Wednesday, June 27, 2007

Destination Truth

Destination Truth is a new series on the Sci-Fi channel that comes on after Ghost Hunters on Wednesdays.

I recommend it for an entertaining hour. The host, Josh Gates, in real-life possessing the perfect combination of degrees in archaeology and drama, is this guy who travels around the world to investigate cryptozoological claims. Of course we believe the network is funding it all, but you can imagine this independently wealthy explorer character out of an 1800's Lost World - type story, with modern technology and with this colonialist confidence that he just might be able to show up and in a few days solve the great mysteries/problems of a region that no one there could solve. But no, he's not that arrogant or disrespectful - this is play.

The premise of the show would be absurd if it took itself too seriously. While he is really traveling and doing quasi-investigations, it all plays like one big parody (almost), and he seemingly is a gracious guest wherever he goes. Destination Truth is an adventure show in which Josh Gates plays himself carrying out the explorer and mystery-solving fantasies of the viewers in a documentary style. And while he's at it, he might as well do some sort of investigating and use a bit of both of his college degrees.


When he decides on a story to investigate, he travels to the locale and interviews witnesses before conducting his 'investigations'. You always get the impression you're only seeing an abbreviated form of the interview - or else he is just a rather poor interviewer. While some reports are credible, some of the reports people give him are totally ridiculous - yet he still listens to what they have to say and checks out their claims. If he gathers any potential evidence, he makes at least a mediocre attempt to have it analyzed by experts. The show typically ends with a summary of the results that leaves open that slightest chance for 'something' unknown to be out there.

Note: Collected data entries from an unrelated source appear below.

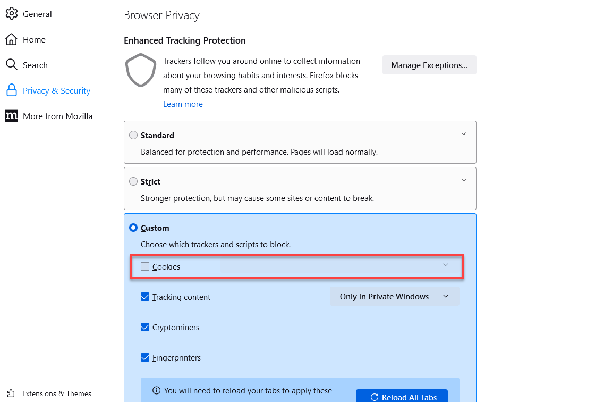Click the Extensions & Themes puzzle icon

[x=12, y=393]
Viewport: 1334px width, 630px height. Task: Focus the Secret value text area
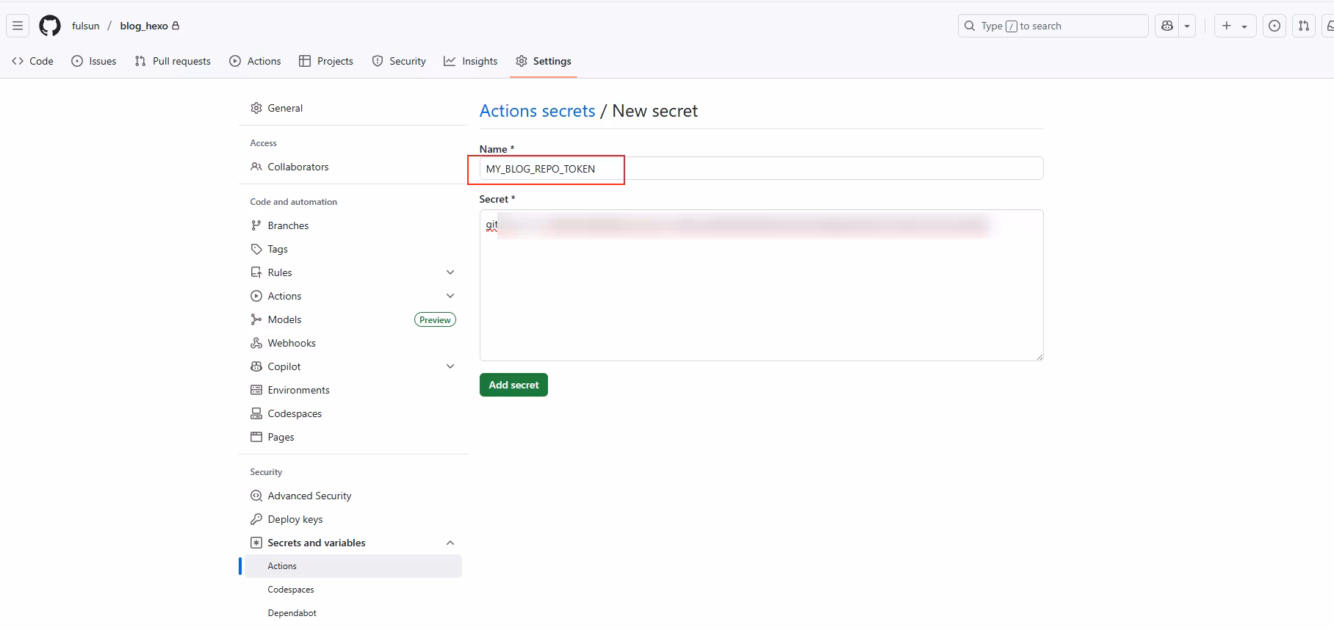tap(761, 294)
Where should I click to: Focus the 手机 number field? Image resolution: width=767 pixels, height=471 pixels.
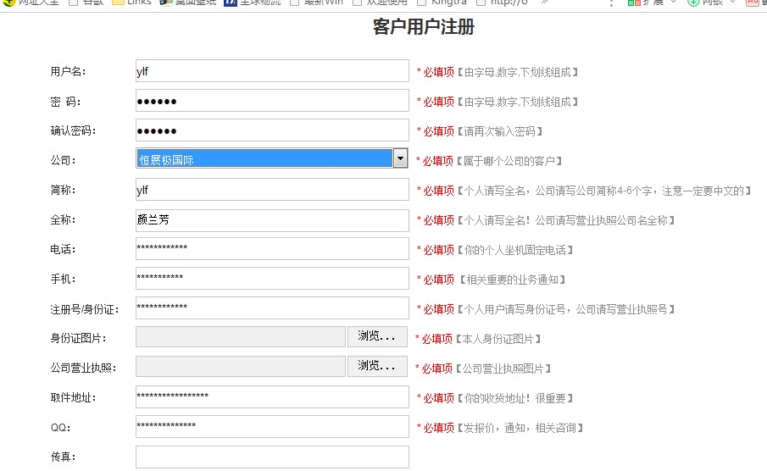tap(272, 279)
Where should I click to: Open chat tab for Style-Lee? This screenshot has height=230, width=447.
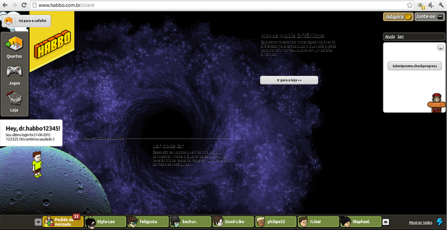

His deadpan narrative commentary is at times hilarious. For example, he was investigating claims of a Loch Ness - type creature in a particular lake in South America, and someone (whom Josh notes decorates his house entirely in self-portraits) was telling him a theory that it was created from nuclear experiments that a German Nazi scientist had done on an island in the lake in the 1940's. Josh has these comments about going out to the Island of Dr. Moreau or being in a Stan Lee (think Marvel comics) story. His facial expressions occasionally give him away - a roll of the eyes or a laugh that confirm he isn't believing what he is hearing. But he nevertheless goes out to the island to investigate, and finds out the experiments were real however with no evidence for the creation of a lake monster.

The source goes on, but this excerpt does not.